The AGI CPU offers performance metrics that ARM positions as superior to existing x86 processors, claiming more than double the performance per watt. This efficiency advantage addresses compute bottlenecks in data centers, where power consumption and heat generation increasingly constrain performance scaling. The company has secured partnerships with major technology firms including META and OpenAI, lending credibility to its silicon ambitions.
Beyond the AGI CPU, analysts highlight ARM’s potential in chiplet technology, which involves breaking processors into smaller, specialized components that can be combined in different configurations. This modular approach could expand ARM’s addressable market and create new revenue streams through both licensing and direct silicon sales.

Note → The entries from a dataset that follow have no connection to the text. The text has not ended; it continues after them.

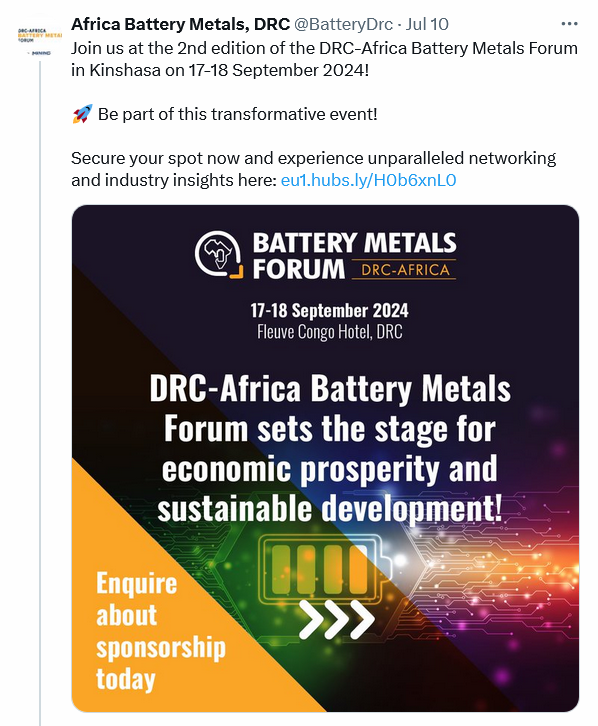Click the triple chevron arrows in image
598x726 pixels.
click(x=336, y=620)
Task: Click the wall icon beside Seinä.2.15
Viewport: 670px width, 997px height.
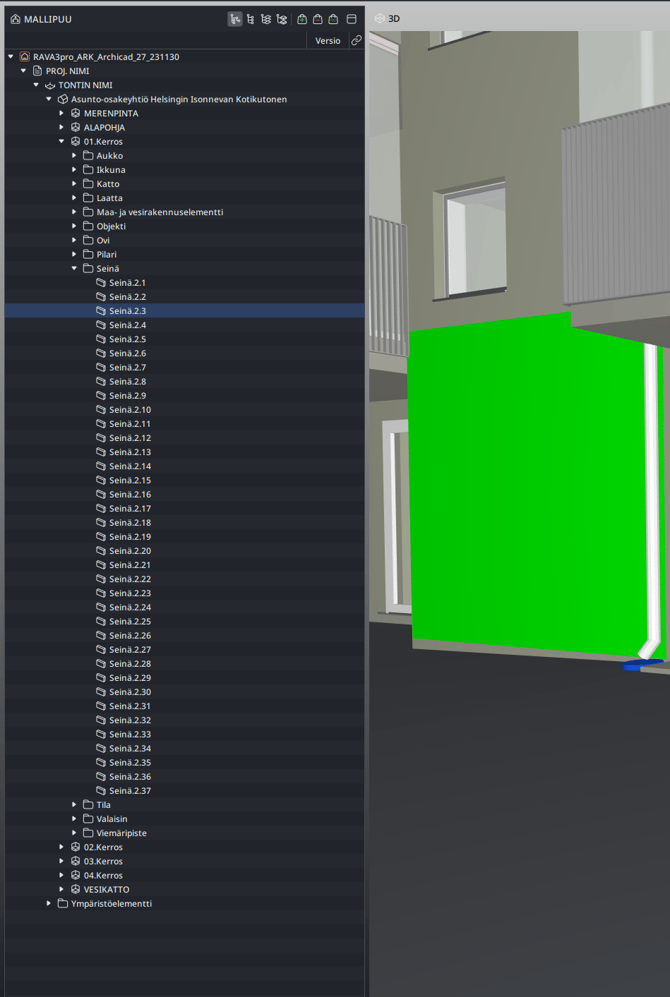Action: [101, 481]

The strategic expansion aims to grow ARM’s total addressable market to over $1 trillion by the end of the decade, a significant increase from current levels. The company expects this transition to be accretive to gross profit, operating profit, and earnings per share, with projections exceeding $9 in earnings per share power by fiscal year 2031.
Financial trajectory and projections
Analysts project ARM’s revenue will grow from approximately $4 billion in fiscal year 2025 to $9.3 billion by fiscal year 2028, representing a compound annual growth rate in the mid-twenties percentage range. The company’s recent performance shows revenue of $4.9 billion over the last twelve months with growth of 23%, while maintaining an exceptional gross profit margin of 97.5%, demonstrating the profitability of its intellectual property model even as it invests in the silicon transition. For fiscal year 2027, revenue growth is forecast at approximately 19 to 20 percent year-over-year, with growth expected to be weighted toward the second half of the fiscal year.

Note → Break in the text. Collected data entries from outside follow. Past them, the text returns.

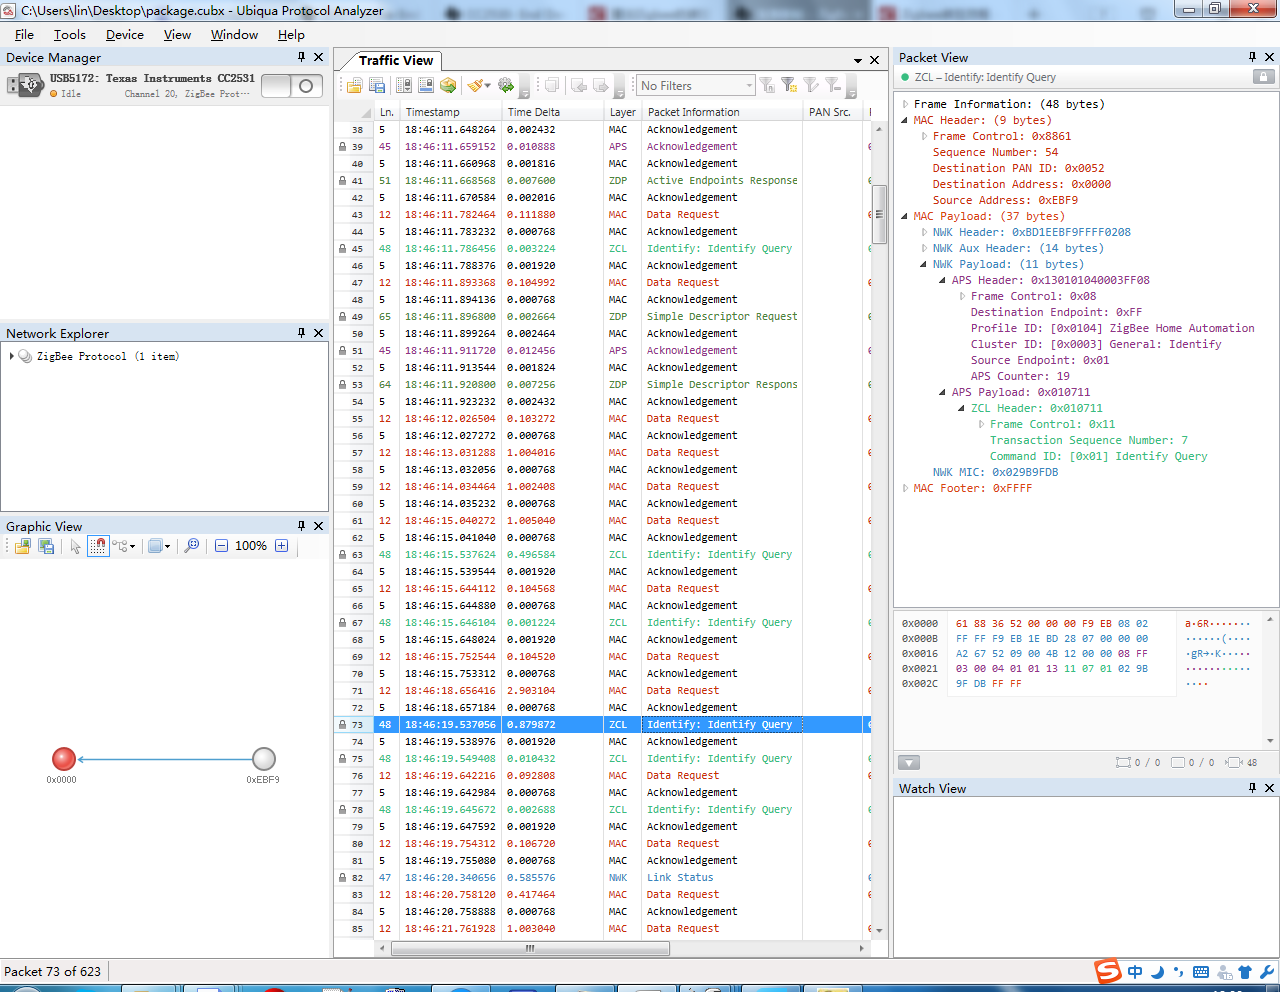This screenshot has height=992, width=1280.
Task: Click the Traffic View horizontal scrollbar thumb
Action: [x=530, y=948]
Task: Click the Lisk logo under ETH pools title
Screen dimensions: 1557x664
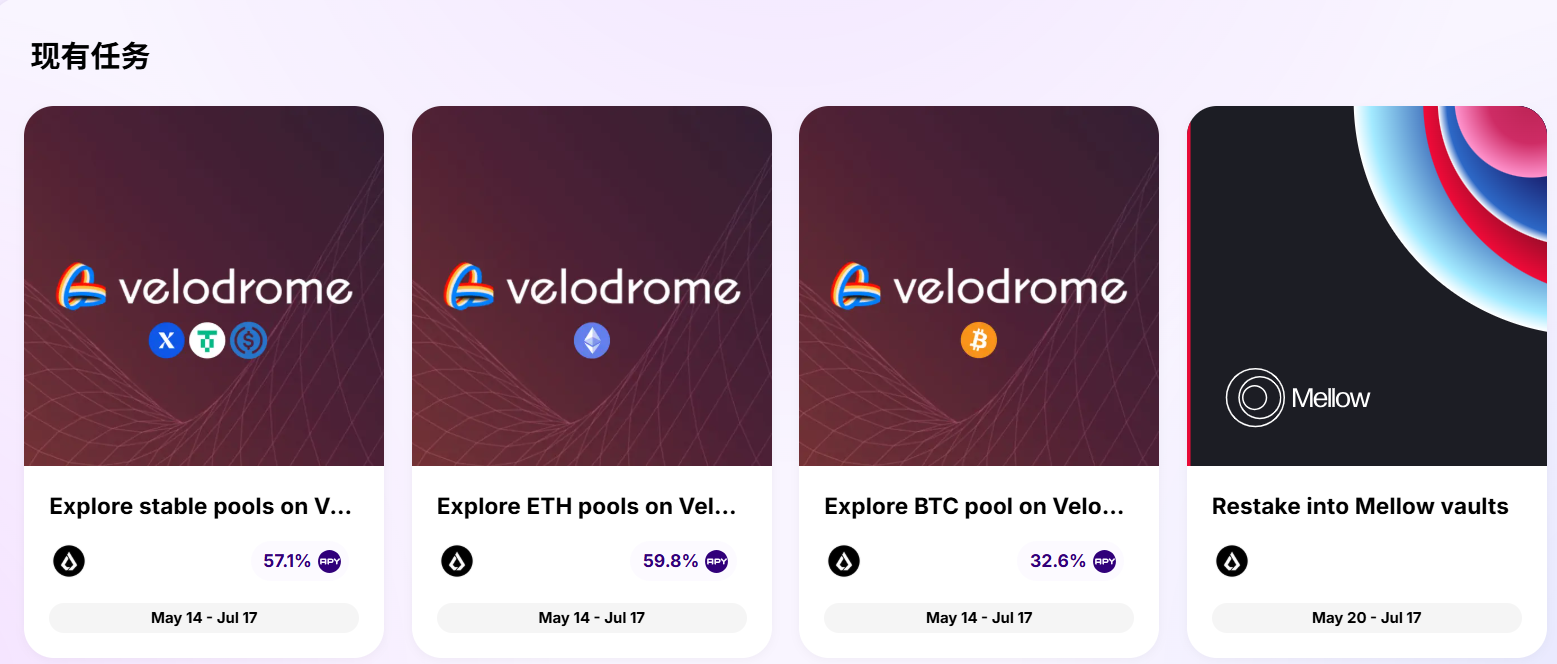Action: 457,561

Earnings per share projections range from $1.71 in fiscal year 2025 to $4.16 by fiscal year 2028, with longer-term estimates suggesting earnings power between $9 and $15 over the next five years. These projections incorporate both the traditional licensing business and anticipated contributions from the new silicon products, with silicon-related revenue expected to reach approximately $1.5 billion by fiscal year 2029.

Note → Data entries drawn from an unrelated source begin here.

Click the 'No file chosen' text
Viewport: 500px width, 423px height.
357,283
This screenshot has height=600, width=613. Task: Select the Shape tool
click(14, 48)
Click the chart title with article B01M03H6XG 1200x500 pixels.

The company’s royalty revenue composition is undergoing significant change. Cloud artificial intelligence and networking royalties are projected to constitute 50 percent of total royalty revenues by the end of fiscal year 2028, up from lower current levels. This shift reflects ARM’s growing presence in data center applications, where custom CPU designs from major cloud providers like Microsoft and Google are driving adoption.
Operating expenses are expected to rise in the near term as ARM invests in research and development for its silicon products ahead of significant revenue realization. This investment phase has contributed to analyst concerns about margin pressure and the timeline for return on invested capital.
Market position and competitive dynamics
ARM’s instruction set architecture dominates the smartphone market, where the company has established its technology as the de facto standard. The company’s market share in this segment remains robust, though analysts note potential headwinds from memory price increases and supply constraints affecting smartphone unit volumes.
In data centers, ARM is gaining market share against the incumbent x86 architecture. The company’s CPU core counts in new designs are steadily increasing, which boosts royalty rates as customers adopt more advanced versions of ARM’s technology. The transition to v9 architecture and compute subsystem solutions is driving higher royalty rates compared to legacy designs.
The competitive landscape presents both opportunities and challenges. While ARM benefits from strong power-performance capabilities that appeal to data center operators seeking energy efficiency, the company faces competition from x86 processors in servers and RISC-V architecture in certain embedded applications. The open-source nature of RISC-V represents a long-term competitive consideration, particularly in cost-sensitive market segments.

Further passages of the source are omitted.